▶ Exercise
For this exercise, write out only the lines of the entries below from the one with "Given: Open Peter Yang's profile avatar" up to and including the one with "Click the PowerPoint help question mark icon", exactly as they are. Pictures stay out.
[[ Input open ]]
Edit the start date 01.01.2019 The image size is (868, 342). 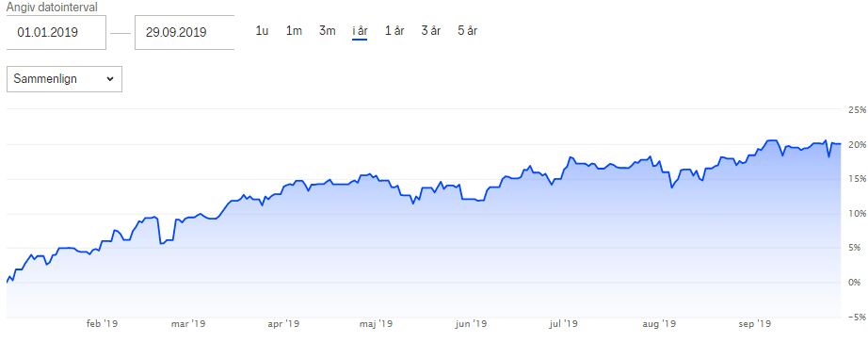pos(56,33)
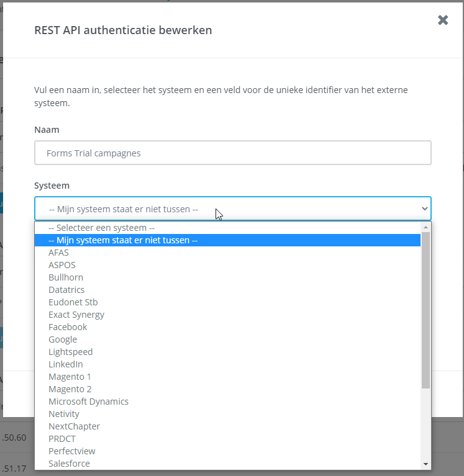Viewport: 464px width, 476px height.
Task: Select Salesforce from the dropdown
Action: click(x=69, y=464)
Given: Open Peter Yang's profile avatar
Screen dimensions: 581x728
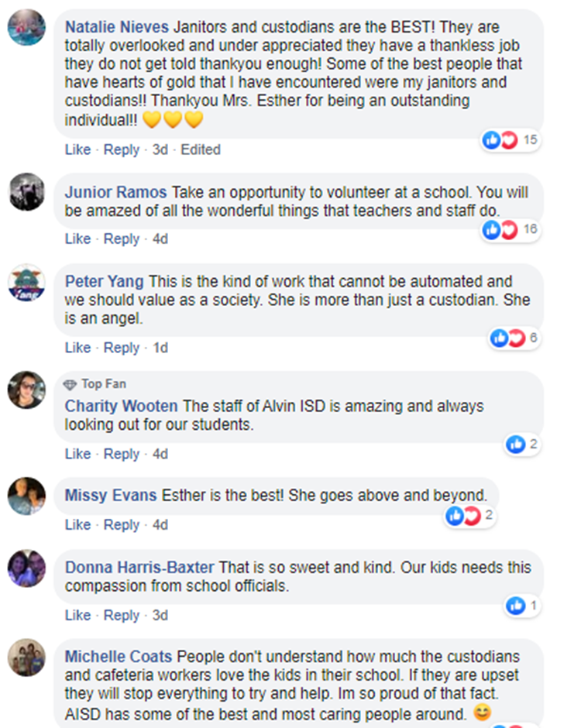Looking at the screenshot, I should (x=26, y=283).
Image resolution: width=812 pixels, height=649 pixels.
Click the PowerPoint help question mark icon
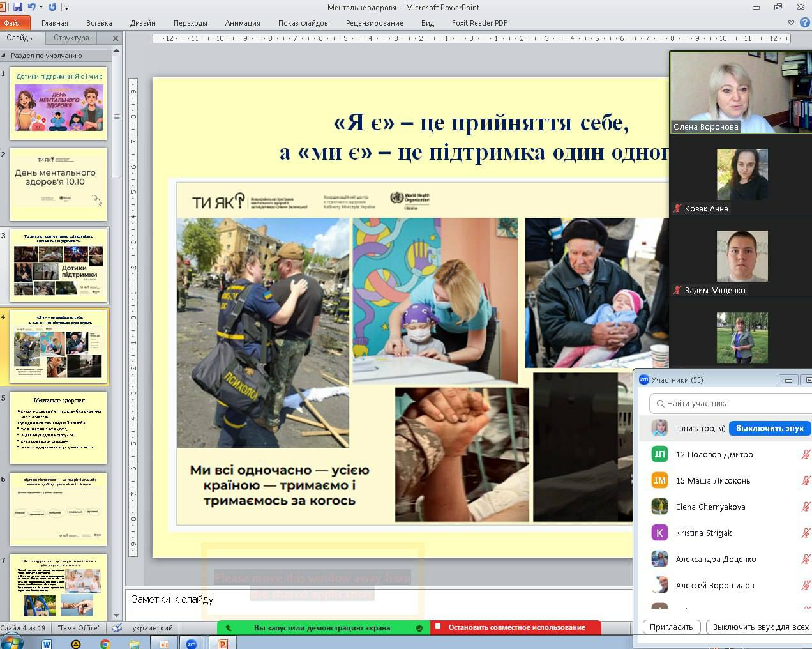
[[ Input closed ]]
[[ Input open ]]
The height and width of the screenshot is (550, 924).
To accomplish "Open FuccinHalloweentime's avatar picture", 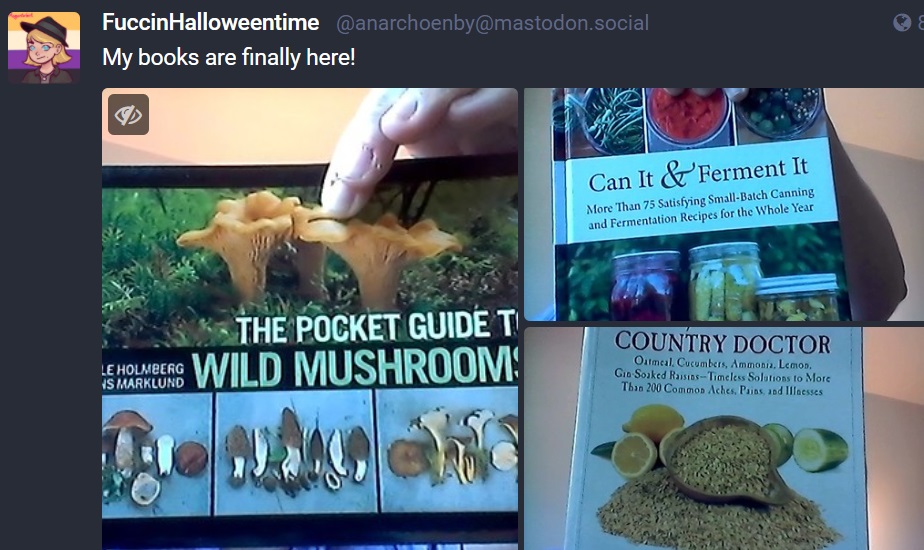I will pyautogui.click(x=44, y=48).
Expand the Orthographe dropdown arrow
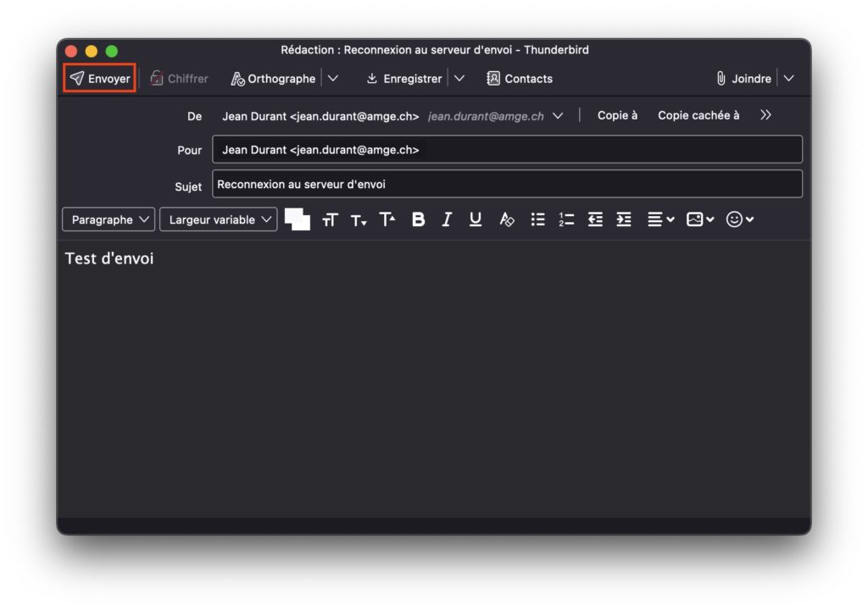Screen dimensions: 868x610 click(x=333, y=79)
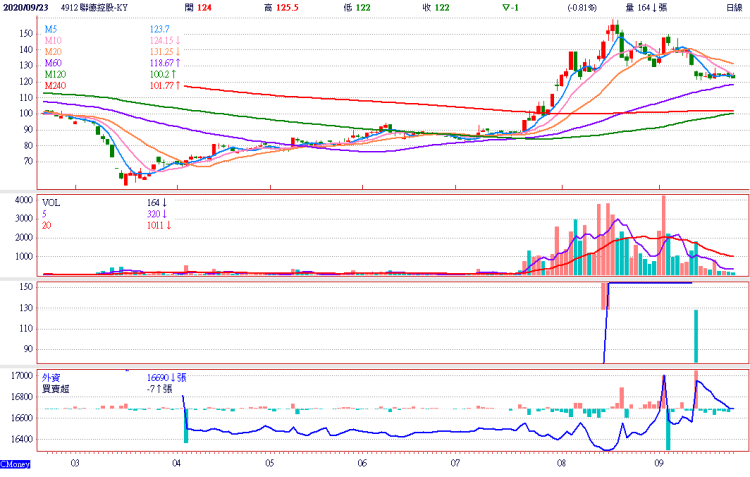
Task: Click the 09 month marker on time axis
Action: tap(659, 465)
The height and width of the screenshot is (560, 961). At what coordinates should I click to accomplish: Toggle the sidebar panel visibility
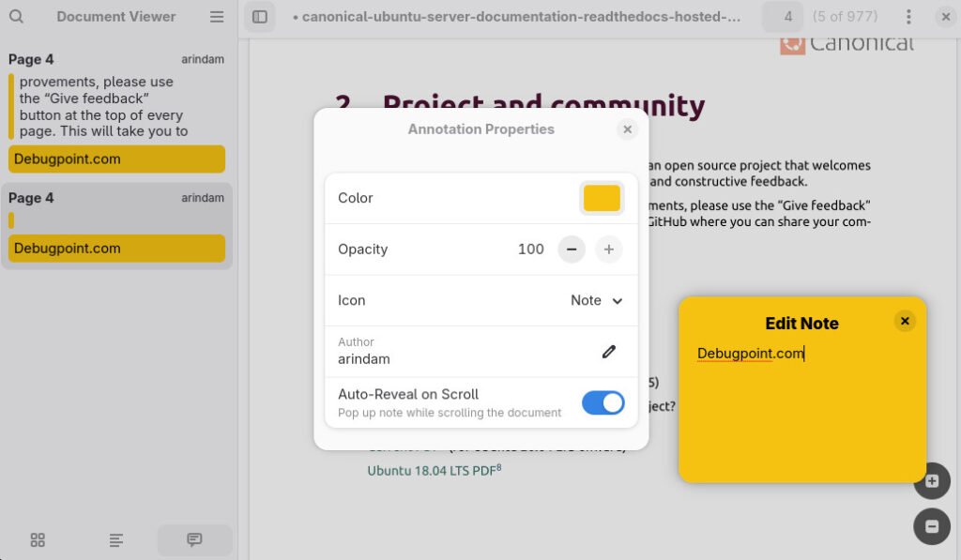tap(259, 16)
[[ Input closed ]]
▶ Answer box
Given: Open Peter Yang's profile avatar
Screen dimensions: 581x728
Looking at the screenshot, I should (x=26, y=283).
Image resolution: width=812 pixels, height=649 pixels.
Click the PowerPoint help question mark icon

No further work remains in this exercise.